OpenAI has introduced exciting new voice and image features in ChatGPT. The AI tool can now “see” your photos and understand what you’re talking about, which is as impressive as it is scary. These updates are a part of ChatGPT’s “new, more intuitive type of interface,” so let’s dive right in and see what it’s all about.
Talk to ChatGPT and have it talk back
Other than typing in what you need from ChatGPT, you can now have seamless voice interactions with the tool. Not only can you say what’s on your mind, but ChatGPT can talk back. And it’s not just a part of a third-party program anymore.
“The new voice capability is powered by a new text-to-speech model, capable of generating human-like audio from just text and a few seconds of sample speech,” OpenAI explains in the announcement. “We collaborated with professional voice actors to create each of the voices. We also use Whisper, our open-source speech recognition system, to transcribe your spoken words into text.”
To enable voice conversations, go to Settings → New Features on the mobile app and opt-in.

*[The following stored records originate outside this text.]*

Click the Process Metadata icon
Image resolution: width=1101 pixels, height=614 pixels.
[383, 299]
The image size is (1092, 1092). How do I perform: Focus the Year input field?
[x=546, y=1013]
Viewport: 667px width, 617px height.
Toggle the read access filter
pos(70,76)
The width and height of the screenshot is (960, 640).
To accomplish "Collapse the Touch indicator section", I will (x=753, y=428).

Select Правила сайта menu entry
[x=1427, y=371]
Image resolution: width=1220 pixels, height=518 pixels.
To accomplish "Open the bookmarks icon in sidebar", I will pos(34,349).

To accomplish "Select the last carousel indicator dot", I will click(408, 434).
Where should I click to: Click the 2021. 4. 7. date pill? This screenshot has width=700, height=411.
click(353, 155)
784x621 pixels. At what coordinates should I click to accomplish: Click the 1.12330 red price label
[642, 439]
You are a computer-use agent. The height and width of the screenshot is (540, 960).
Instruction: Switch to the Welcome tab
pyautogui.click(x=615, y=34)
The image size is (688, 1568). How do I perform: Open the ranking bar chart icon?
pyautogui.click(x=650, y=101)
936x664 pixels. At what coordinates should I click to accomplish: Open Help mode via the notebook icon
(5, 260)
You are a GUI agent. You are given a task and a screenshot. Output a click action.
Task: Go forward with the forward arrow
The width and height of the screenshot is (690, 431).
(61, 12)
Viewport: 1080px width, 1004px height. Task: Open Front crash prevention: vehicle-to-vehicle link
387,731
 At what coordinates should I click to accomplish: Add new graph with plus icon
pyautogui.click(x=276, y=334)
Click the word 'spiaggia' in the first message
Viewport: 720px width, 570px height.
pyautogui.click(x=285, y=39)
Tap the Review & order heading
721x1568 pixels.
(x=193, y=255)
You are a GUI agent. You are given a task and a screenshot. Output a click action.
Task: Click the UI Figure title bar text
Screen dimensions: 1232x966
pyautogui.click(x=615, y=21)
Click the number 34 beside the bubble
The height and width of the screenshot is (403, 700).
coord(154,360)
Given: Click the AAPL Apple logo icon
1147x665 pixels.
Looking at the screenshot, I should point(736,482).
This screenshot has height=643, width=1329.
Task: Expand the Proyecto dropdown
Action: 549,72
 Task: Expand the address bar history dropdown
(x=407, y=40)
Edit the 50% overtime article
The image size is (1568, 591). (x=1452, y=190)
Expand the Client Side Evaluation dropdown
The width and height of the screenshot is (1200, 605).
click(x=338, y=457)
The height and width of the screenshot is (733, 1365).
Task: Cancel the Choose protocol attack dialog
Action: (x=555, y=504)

Chat about images with ChatGPT
Now for something I personally find even more attractive: ChatGPT now supports image interactions. What does this mean? Share your photos to troubleshoot issues, plan meals, analyze complex graphs for work-related tasks… You name it. It’s even possible to use the drawing tool in the mobile app to highlight specific parts of an image for focused discussions. Where was this when my vintage roller blind got stuck and no YouTube video could help me fix it? :)
Perhaps you remember that this summer ChatGPT got a feature that lets you edit photos and interpret codes. The upcoming image interaction feature raises this to a whole new level and frankly, I can’t wait to try it out.
OpenAI explains that image interactions are powered by multimodal GPT-3.5 and GPT-4. They can interpret different images, including photos, screenshots, and documents, applying advanced language reasoning skills to provide coherent responses.
Safety, responsibility, and limitations
OpenAI emphasizes gradual deployment of both features. As they say, they want to “build AGI that is safe and beneficial.”
“We believe in making our tools available gradually, which allows us to make improvements and refine risk mitigations over time while also preparing everyone for more powerful systems in the future. This strategy becomes even more important with advanced models involving voice and vision.”
OpenAI is still meticulously testing the newly added voice and vision capabilities to ensure user safety, privacy, and responsible usage. While voice technology unlocks potential for diverse applications, it carries some risks, too. It can result in malicious use like impersonation and fraud.
“Vision-based models also present new challenges, ranging from hallucinations about people to relying on the model’s interpretation of images in high-stakes domains,” OpenAI notes.
“Prior to broader deployment, we tested the model with red teamers for risk in domains such as extremism and scientific proficiency, and a diverse set of alpha testers. Our research enabled us to align on a few key details for responsible usage.”
ChatGPT wants to assist users in their daily lives by allowing them to share what they see. They collaborated with apps like Be My Eyes to limit ChatGPT’s analysis of people and respect individual privacy, making the tool more user-friendly and safe.
OpenAI stays open about ChatGPT’s limitations and advises you not to rely on the model for highly specialized topics. It also notes that you shouldn’t take non-English transcription for granted without proper verification.
OpenAI says it’s rolling out voice and images in ChatGPT to Plus and Enterprise users over the next two weeks. I still haven’t got it on my account so I couldn’t test it out. Some samples and examples are available on OpenAI’s website, so check them out. Voice is coming on iOS and Android (you can opt-in in your settings), and images will be available on all platforms.